Proceeding pursuant to CPLR article 78 (initiated in this Court pursuant to Tax Law § 2016) to review a determination of respondent Tax Appeals Tribunal which sustained a sales and use tax assessment imposed under Tax Law articles 28 and 29.
Petitioner owns two drive-in, coin-operated, self-service car wash establishments, consisting of a total of 11 bays, located in the City of Poughkeepsie, Dutchess County. In these establishments, different from drive-through car washes, the customer drives his or her car into a bay and inserts quarters into a meter which, in turn, activates hand-held washing equipment for a predetermined period of time. Following a 1988 audit, the Division of Taxation of the Department of Taxation and Finance issued three notices of determination covering the period June 1, 1984 to May 31, 1988 for past due sales taxes on the gross receipts from petitioner’s car wash businesses. Following an administrative hearing the Administrative Law Judge (hereinafter ALJ) upheld certain of the notices of determination. In so doing, the ALJ rejected petitioner’s arguments that his car wash businesses were exempt from taxation as a laundering service within the meaning of Tax Law § 1105 (c) (3) (ii), that subjecting the gross receipts to sales tax resulted in impermissible double taxation or tax pyramiding and that the imposition of a tax upon coin-operated car washes while excluding coin-operated laundromats violated the Equal Protection Clause. Following review by respondent Tax Appeals Tribunal, which upheld the ALJ’s *911determination, petitioner commenced this proceeding seeking our review.

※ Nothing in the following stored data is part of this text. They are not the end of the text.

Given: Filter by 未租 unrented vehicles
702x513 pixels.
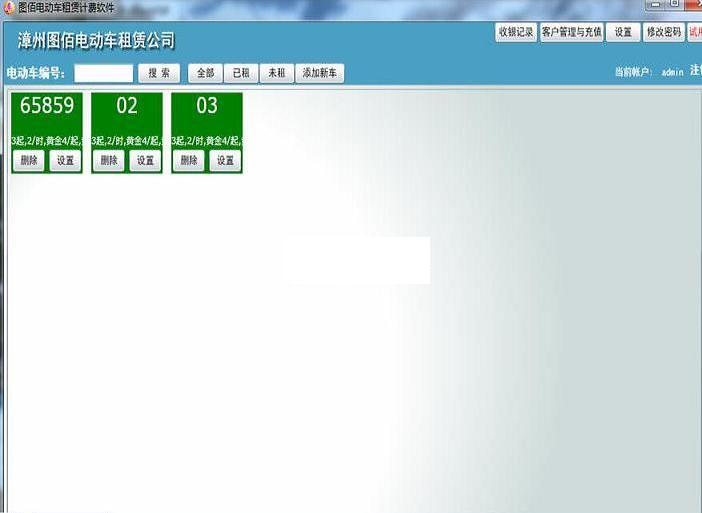Looking at the screenshot, I should [x=275, y=73].
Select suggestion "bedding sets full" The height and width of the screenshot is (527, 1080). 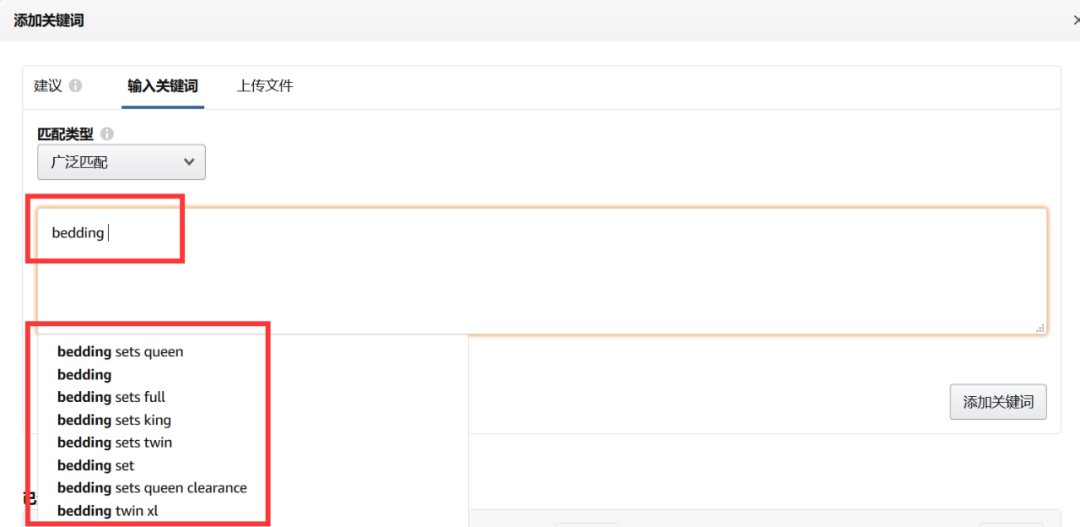coord(111,397)
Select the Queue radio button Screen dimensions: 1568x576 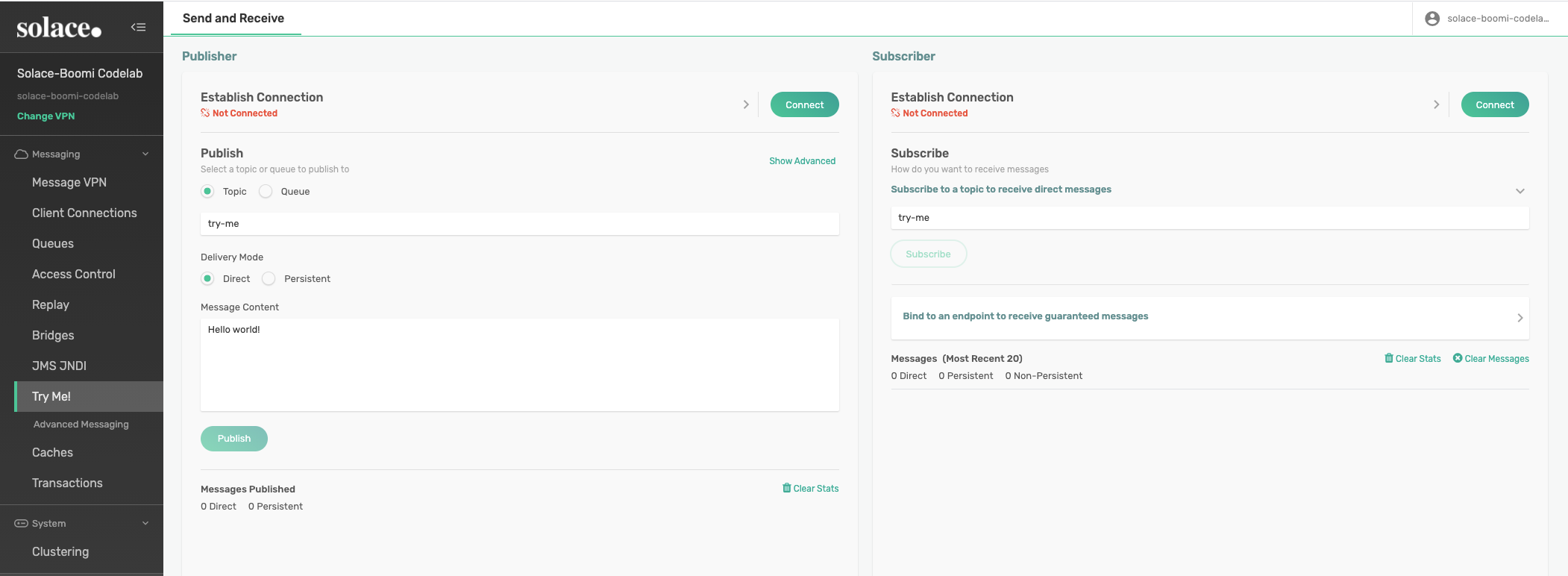[x=266, y=192]
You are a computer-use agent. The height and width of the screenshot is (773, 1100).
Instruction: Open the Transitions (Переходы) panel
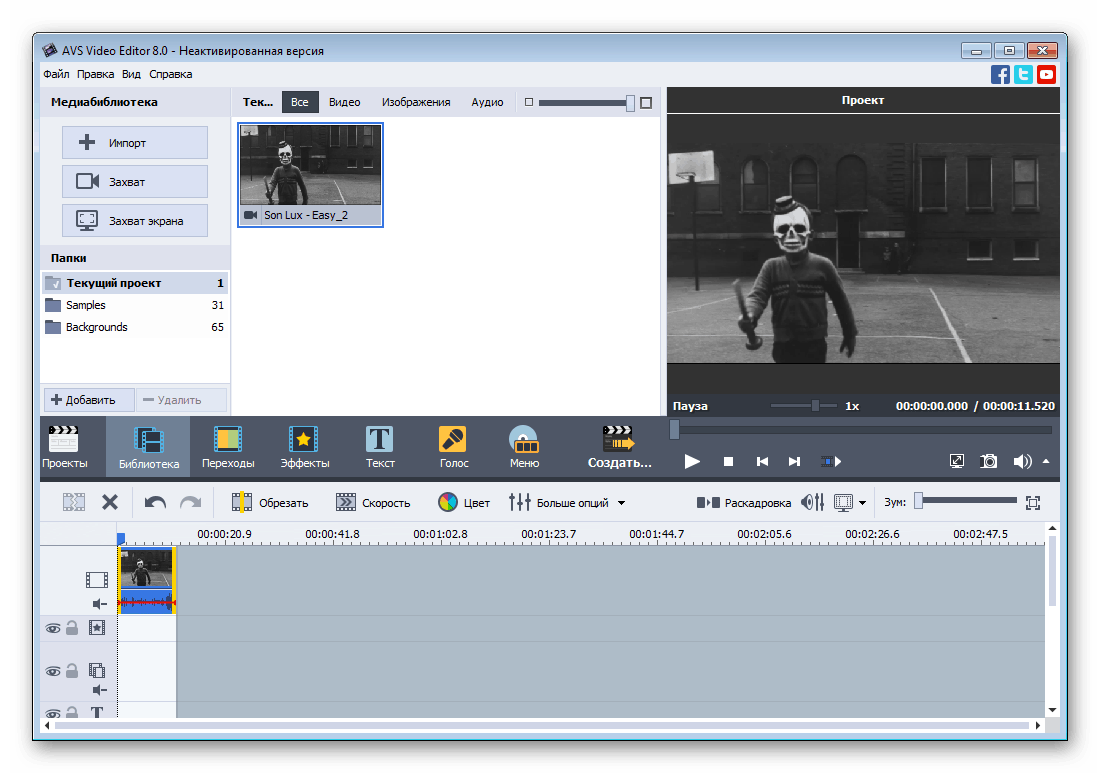pyautogui.click(x=228, y=447)
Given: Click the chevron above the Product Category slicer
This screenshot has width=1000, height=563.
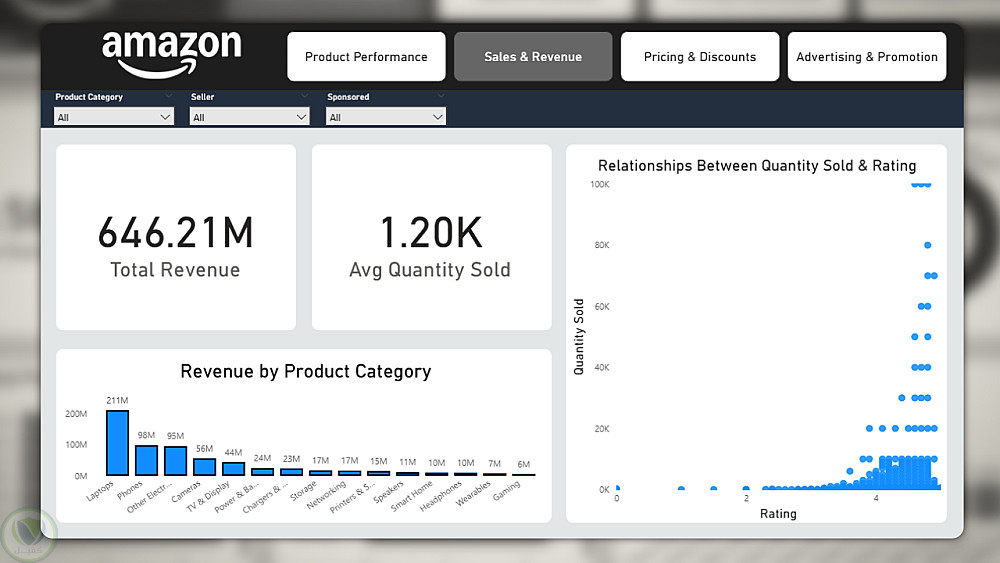Looking at the screenshot, I should click(168, 96).
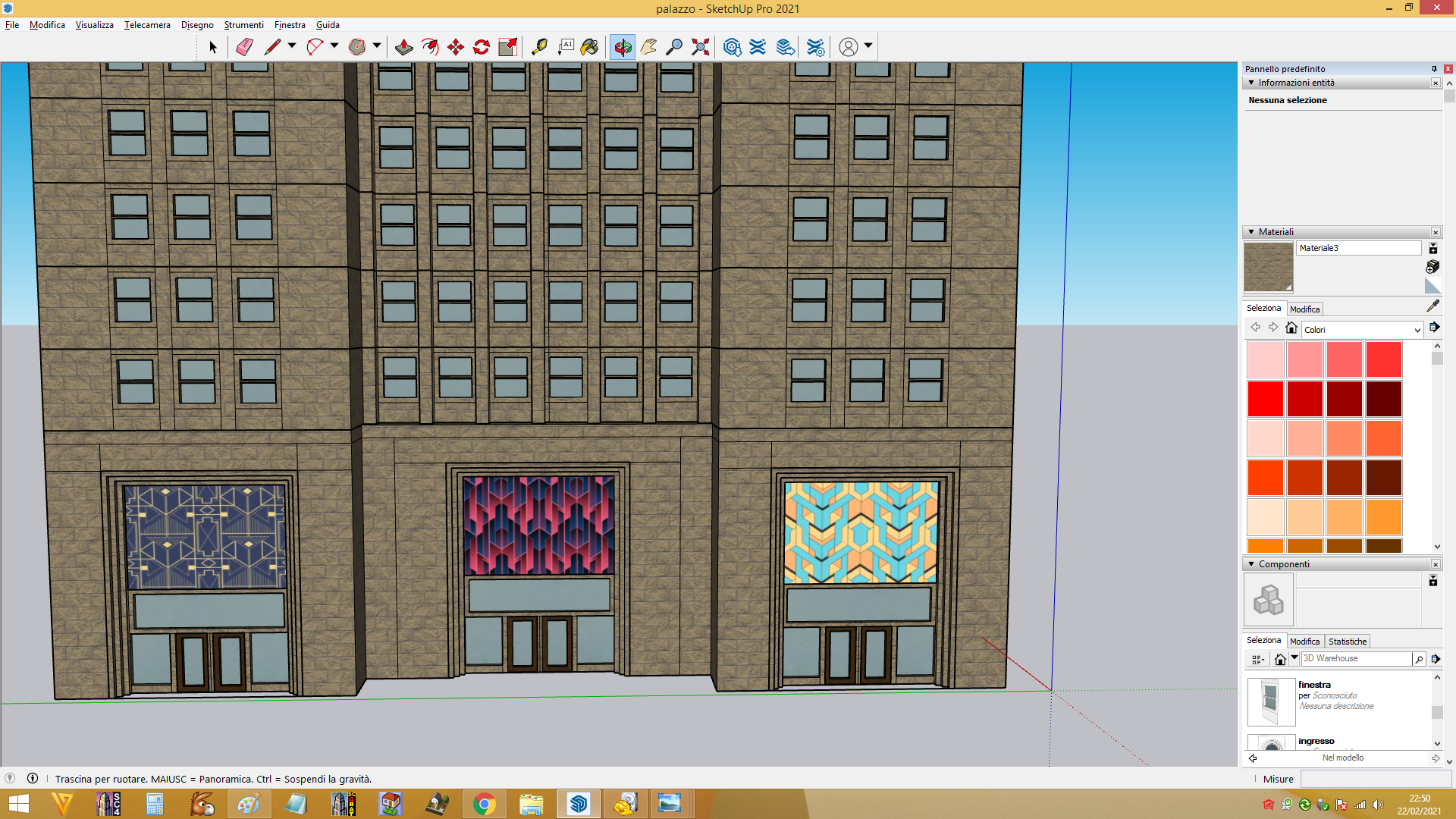Select the finestra component thumbnail
The width and height of the screenshot is (1456, 819).
pyautogui.click(x=1271, y=701)
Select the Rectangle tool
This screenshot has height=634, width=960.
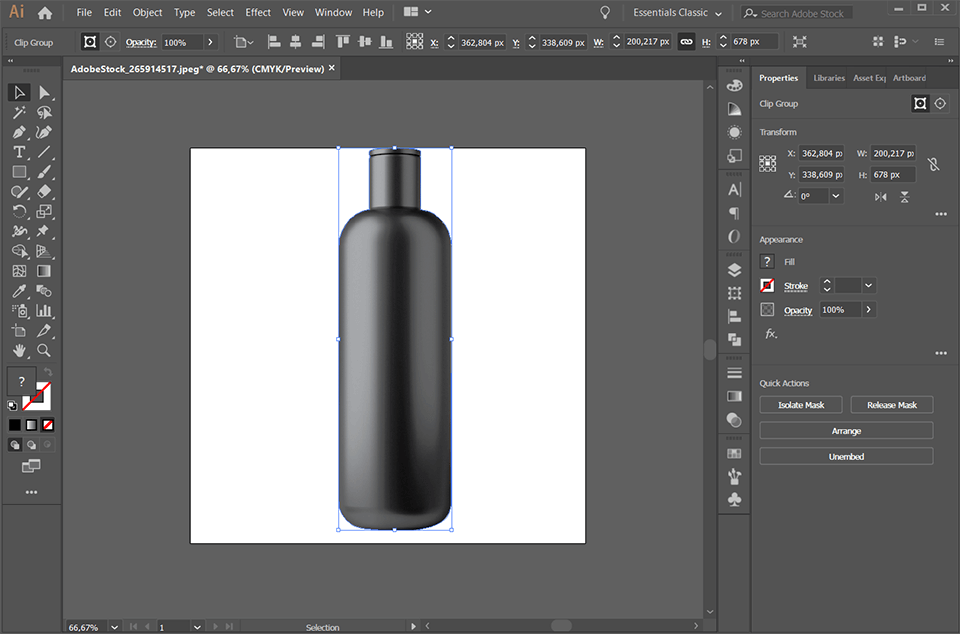tap(18, 171)

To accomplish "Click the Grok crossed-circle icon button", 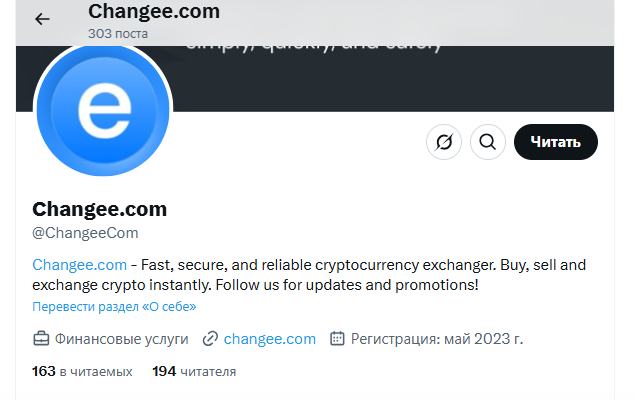I will (444, 142).
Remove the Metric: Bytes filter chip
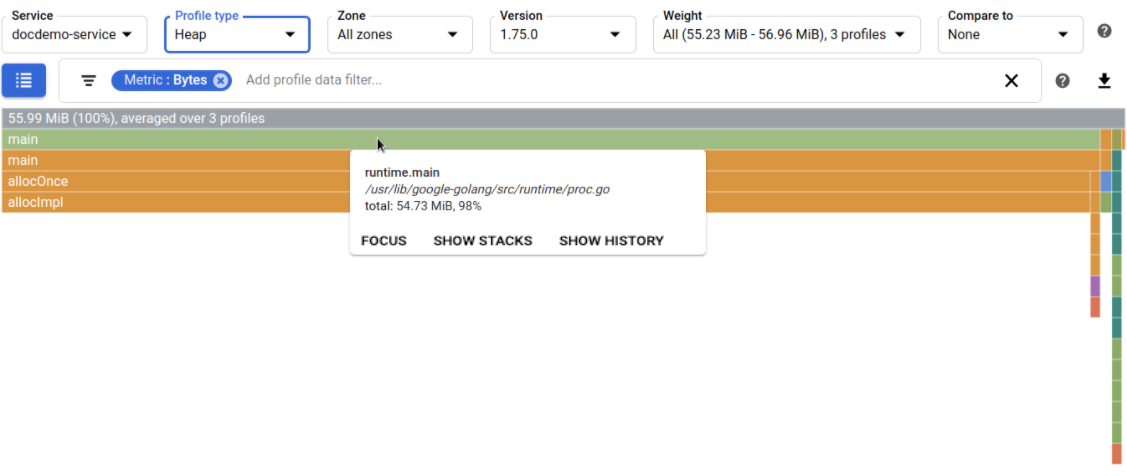Viewport: 1127px width, 476px height. pos(221,80)
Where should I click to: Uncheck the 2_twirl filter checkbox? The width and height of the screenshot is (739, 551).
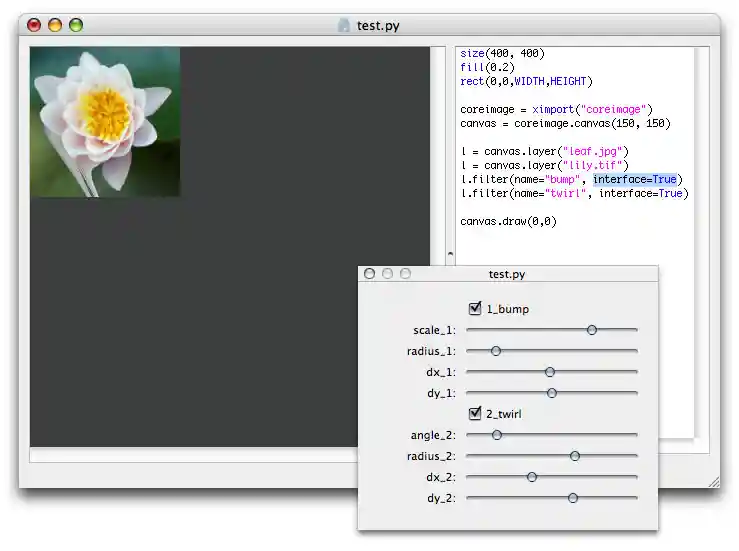tap(475, 413)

We confirm. It is undisputed that petitioner’s car washes are enterprises which involve the servicing or maintenance of tangible personal property within the meaning of Tax Law § 1105 (c) (3) and, as such, the receipts therefrom are subject to tax unless specifically excluded. While petitioner urges that his business falls within the Tax Law § 1105 (c) (3) (ii) laundering exclusion, which provides a sales tax exemption for "any receipts from laundering, dry-cleaning, tailoring, weaving, pressing, shoe repairing and shoe shining”, we cannot agree. The plain import of the above-quoted language is to exclude from tax only those businesses which provide services directly related to the care of clothing and shoes (accord, 20 NYCRR 527.5 [a] [3] [example 5]; Matter of Delta Sonic Car Wash Sys., Decisions of Tax Appeals Tribunal, Nov. 14, 1991). Indeed, to adopt petitioner’s interpretation would be to permit the exclusion to be coterminous with the rule with the unsatisfactory and clearly unintended result that every service taxed under Tax Law § 1105 (c) (3) would be excluded under the exception.
Petitioner’s remaining arguments require little discussion. Inasmuch as the sales tax is imposed upon the consumer of the service and not upon the provider, there are no double taxation ramifications attendant on petitioner remitting sales taxes on his gross receipts while paying tax on the purchase of car wash equipment and supplies (i.e., gas, electricity and soap) which are not for resale. Finally, because there are legitimate distinctions between clothing and shoes on the one hand and other items of tangible personal property on the other, it cannot be said that the disparate tax treatment between laundromats and other coin-operated services is arbitrary or invidious so as to sustain an equal protection challenge (see, e.g., Pyramid Co. v Chu, 177 AD2d 970; Matter of Greco Bros. Amusement Co. v Chu, 113 AD2d 622).
Weiss, P. J., Levine and Crew III, JJ., concur. Adjudged that the determination is confirmed, without costs, and petition dismissed.